Collected data entries
== Segment start ==

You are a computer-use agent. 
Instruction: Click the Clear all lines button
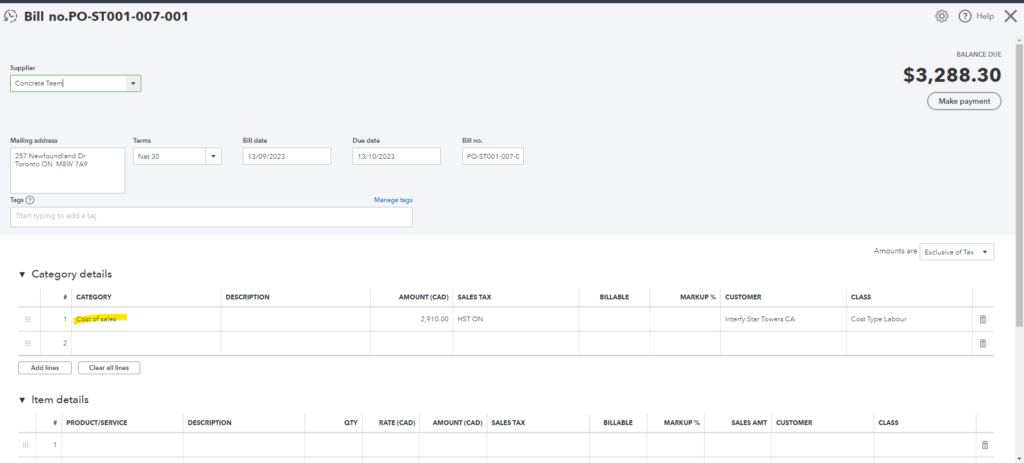(111, 368)
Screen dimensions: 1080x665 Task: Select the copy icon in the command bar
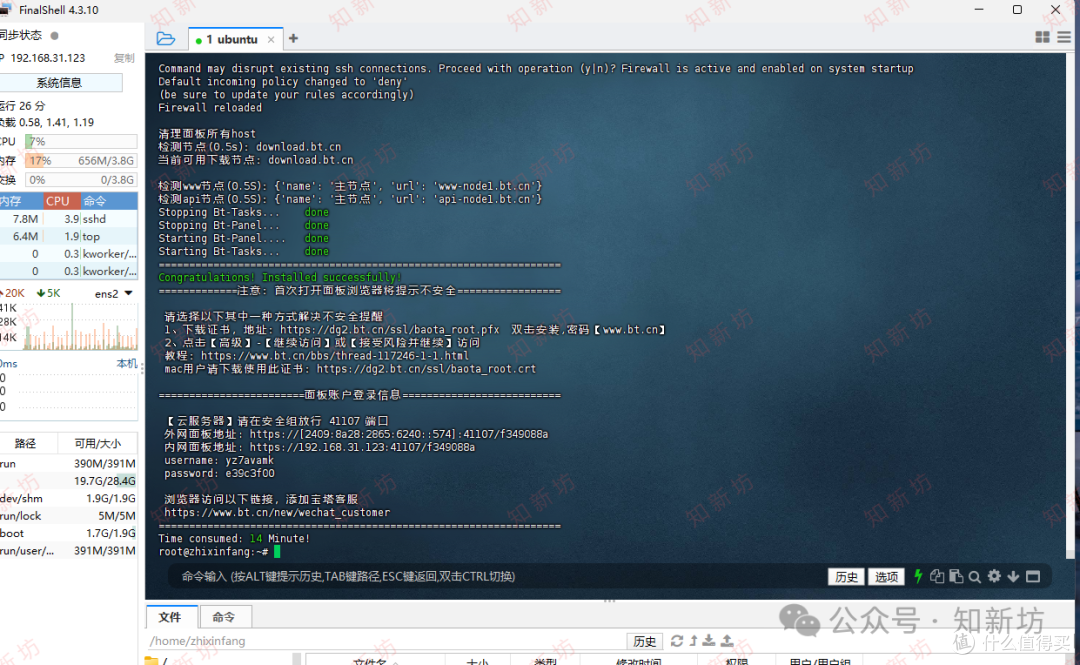point(937,576)
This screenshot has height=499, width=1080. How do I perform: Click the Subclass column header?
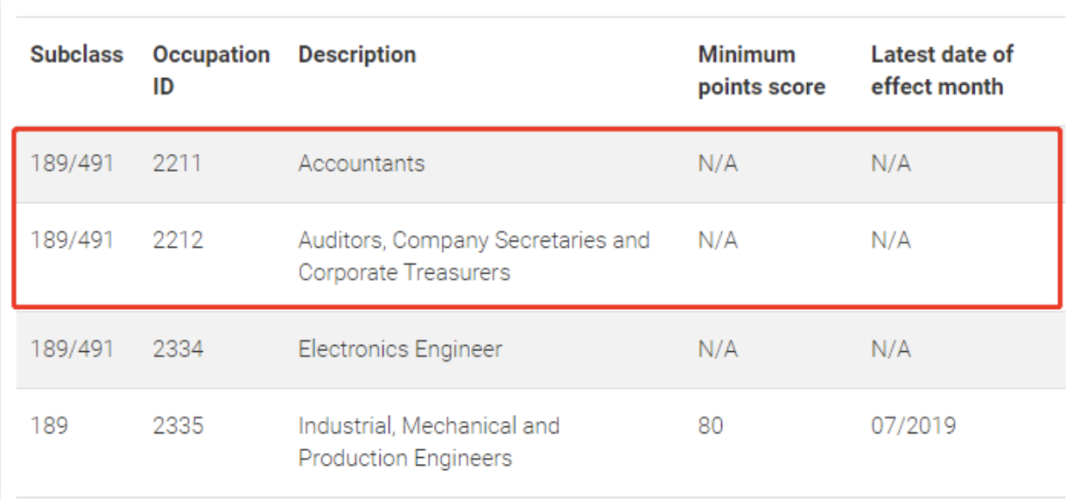pos(76,54)
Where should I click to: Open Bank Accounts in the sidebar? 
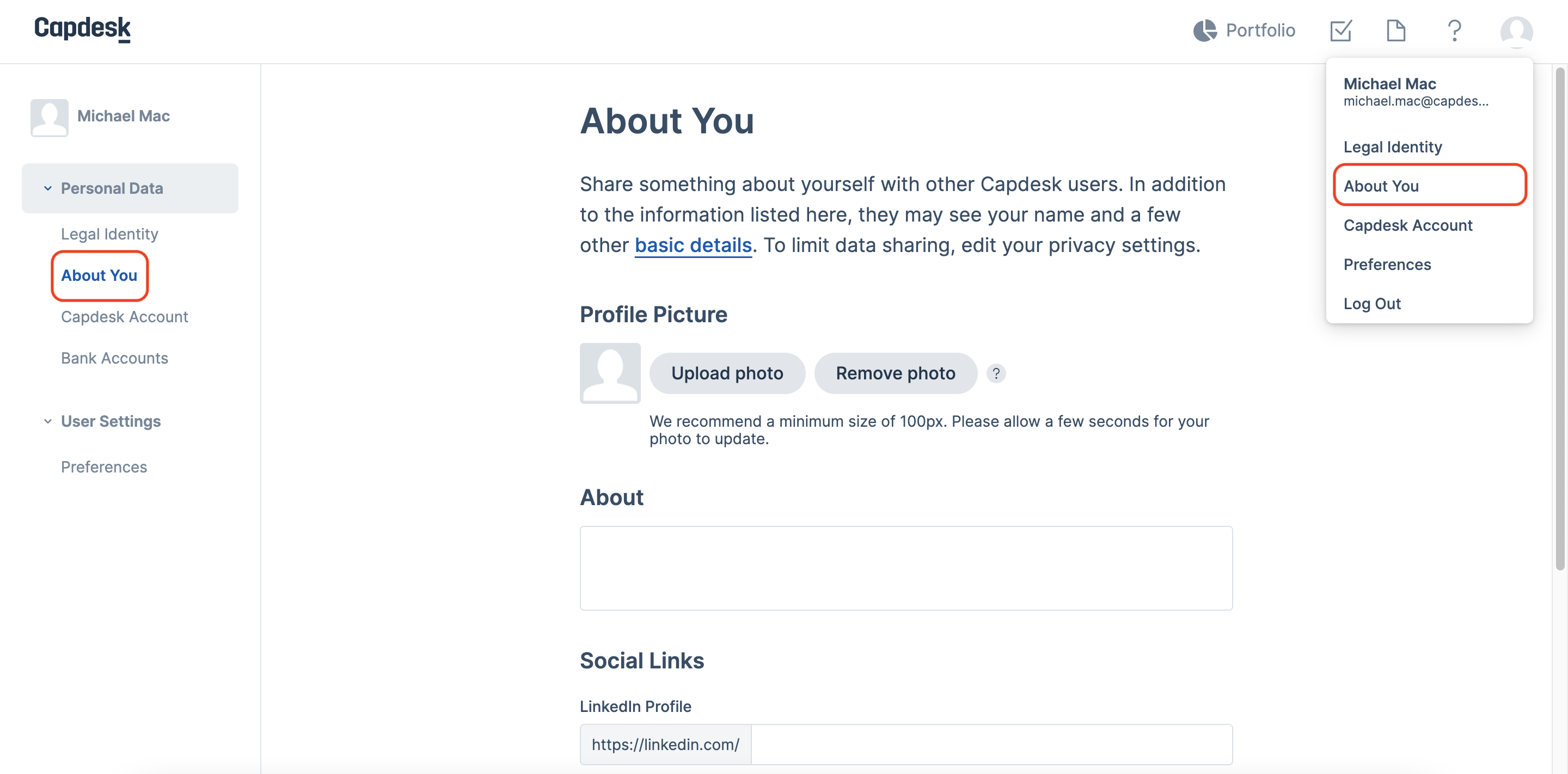pyautogui.click(x=114, y=358)
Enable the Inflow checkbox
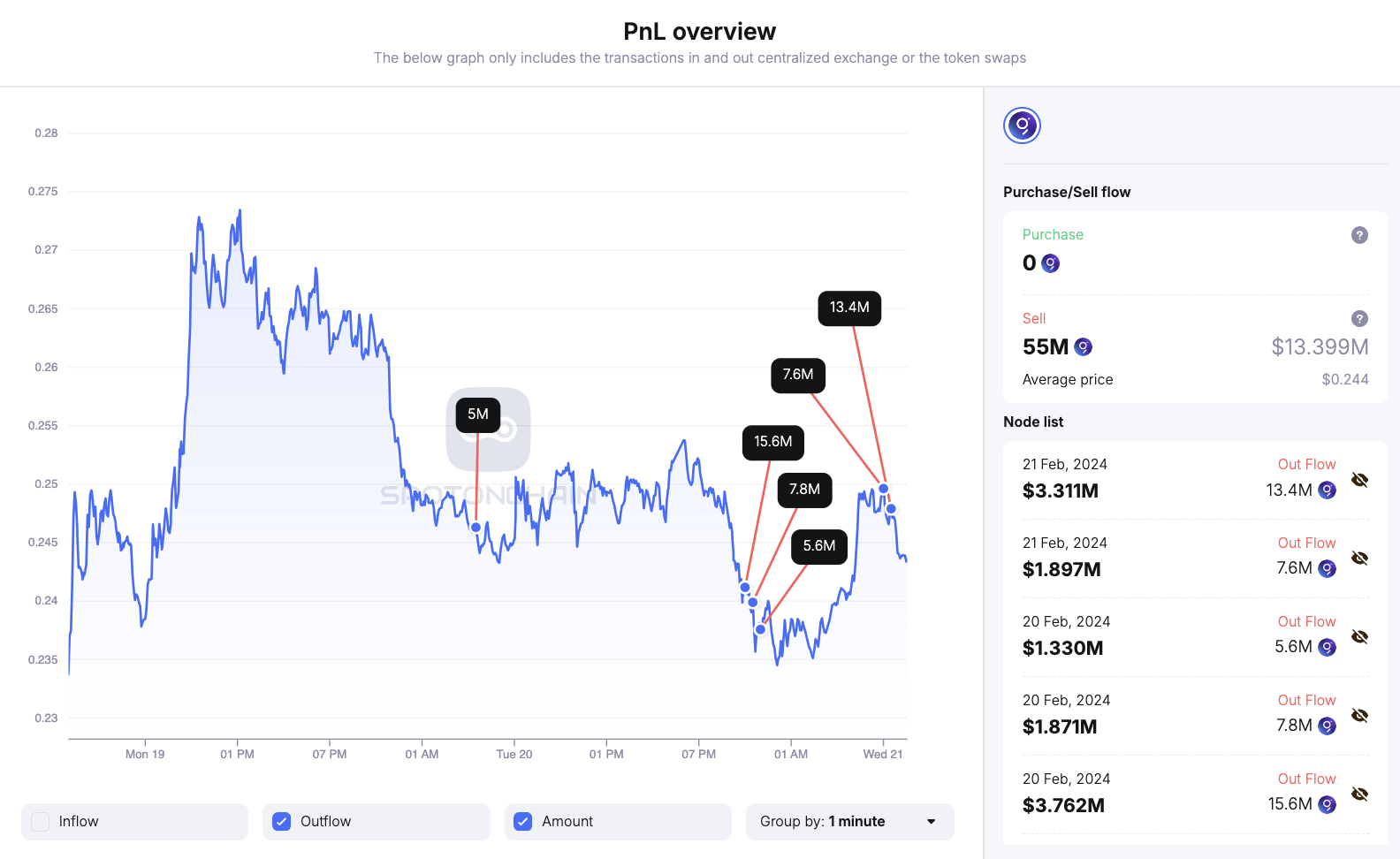Screen dimensions: 1400x859 (41, 822)
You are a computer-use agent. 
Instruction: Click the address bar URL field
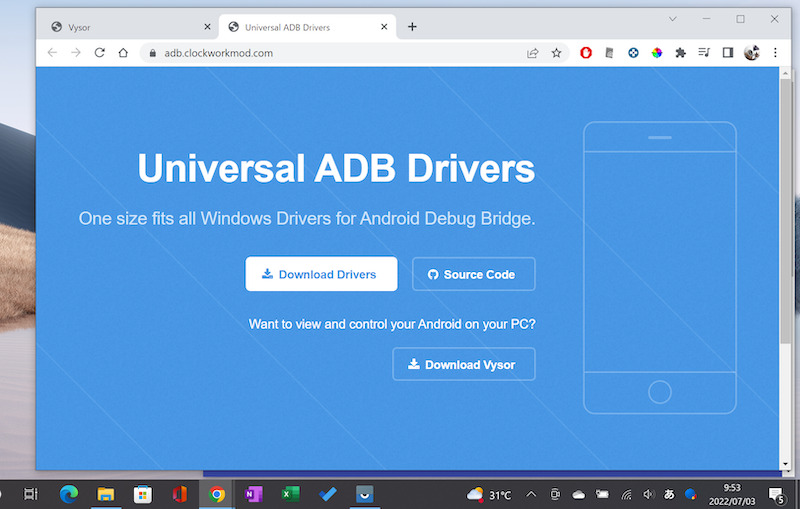point(330,53)
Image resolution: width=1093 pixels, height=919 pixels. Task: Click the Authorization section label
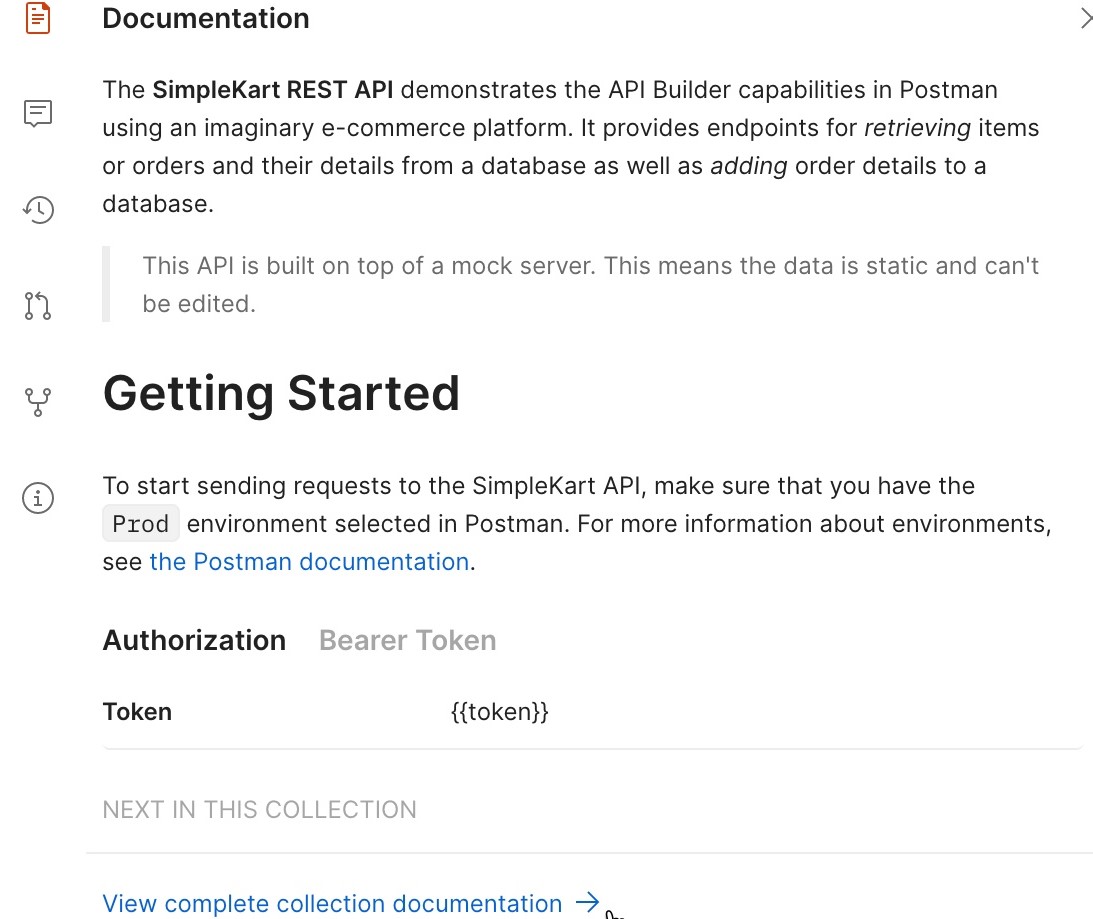point(194,641)
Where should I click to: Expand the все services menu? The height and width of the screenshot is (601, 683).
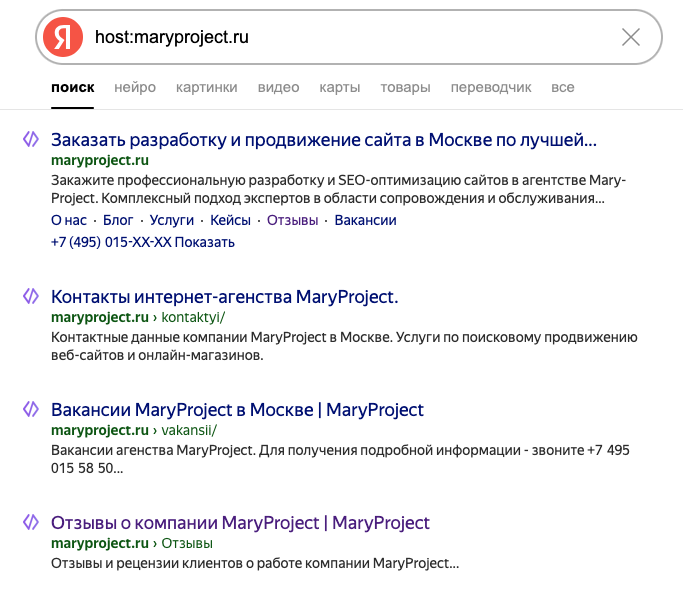click(563, 87)
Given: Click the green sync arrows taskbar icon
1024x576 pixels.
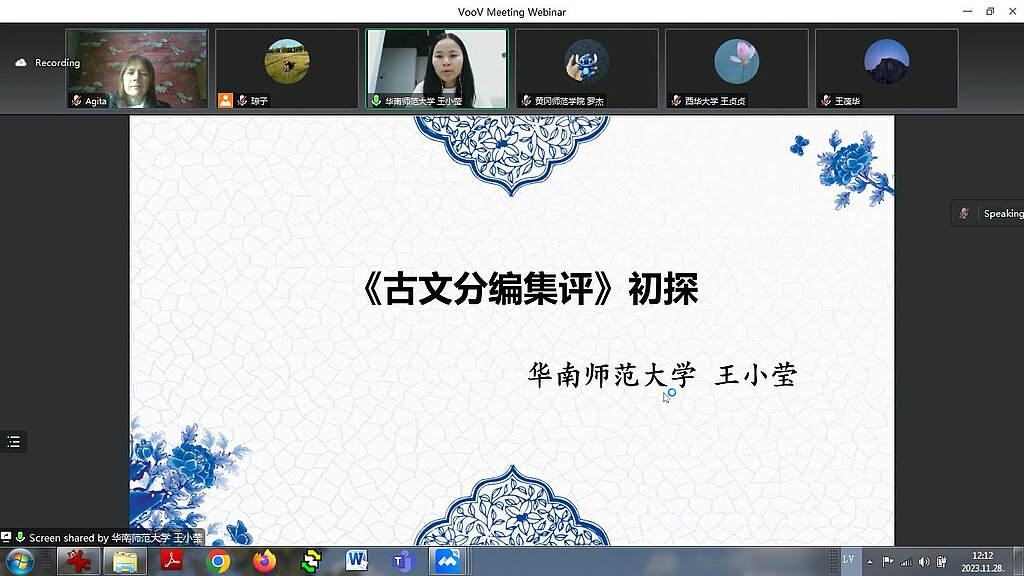Looking at the screenshot, I should click(x=311, y=562).
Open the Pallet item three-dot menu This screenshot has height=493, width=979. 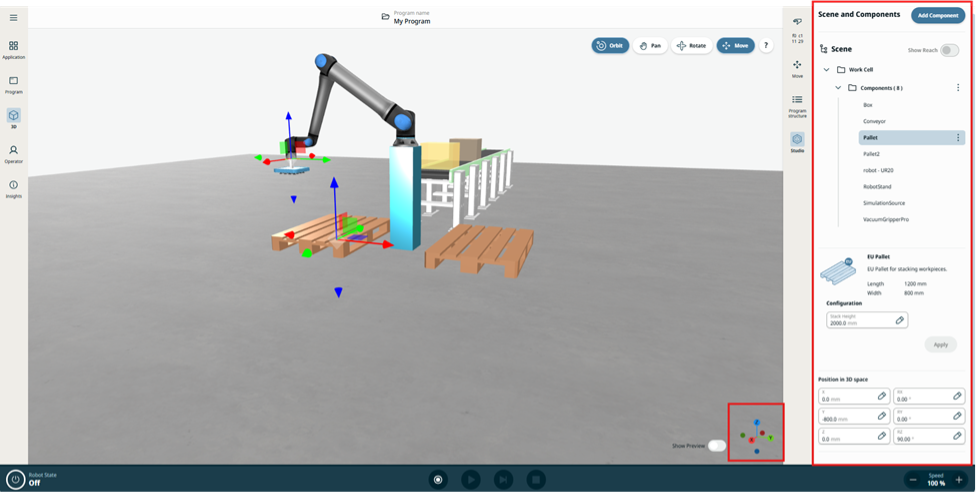coord(957,137)
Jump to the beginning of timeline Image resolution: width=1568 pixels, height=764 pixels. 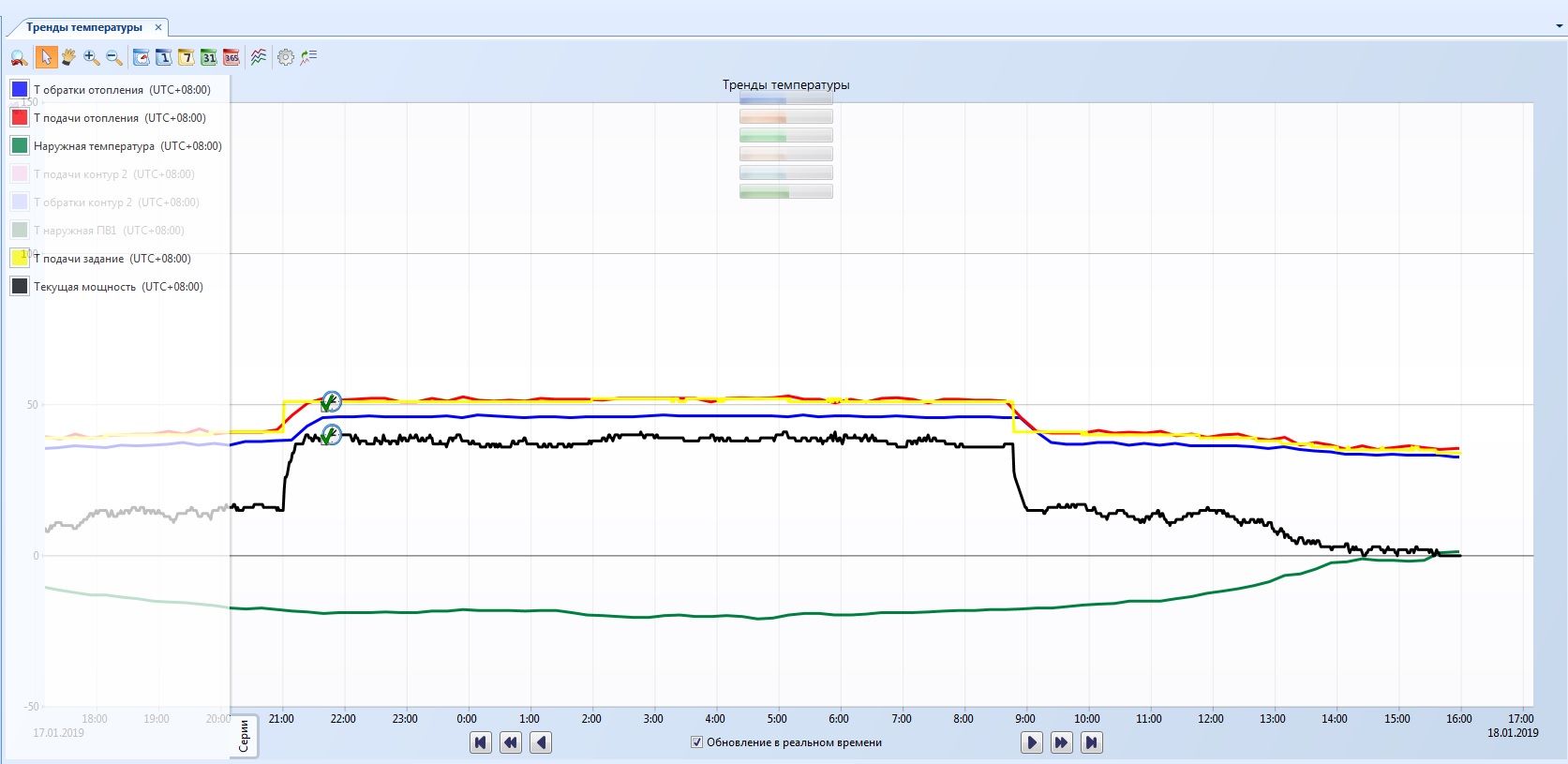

== Segment end ==

WHAT TO WORK ON:
Ending at the line with "Given: Click the", reproduce exactly the lines that begin at the top of the data, and include no pictures.

ANSWER SPACE:
You are a computer-use agent. 
Instruction: Click the Clear all lines button
(111, 368)
Screen dimensions: 1080x665 Task: Select the copy icon in the command bar
point(937,576)
This screenshot has height=499, width=1080. How do I perform: Click the Subclass column header?
pos(76,54)
Where should I click to: Open Bank Accounts in the sidebar? 
pyautogui.click(x=114, y=358)
Enable the Inflow checkbox
Screen dimensions: 1400x859 (41, 822)
You are a computer-use agent. 
Instruction: Click the address bar URL field
point(330,53)
Image resolution: width=1093 pixels, height=919 pixels. Task: Click the Authorization section label
point(194,641)
Where should I click to: Expand the все services menu? The height and width of the screenshot is (601, 683).
click(563, 87)
Given: Click the green sync arrows taskbar icon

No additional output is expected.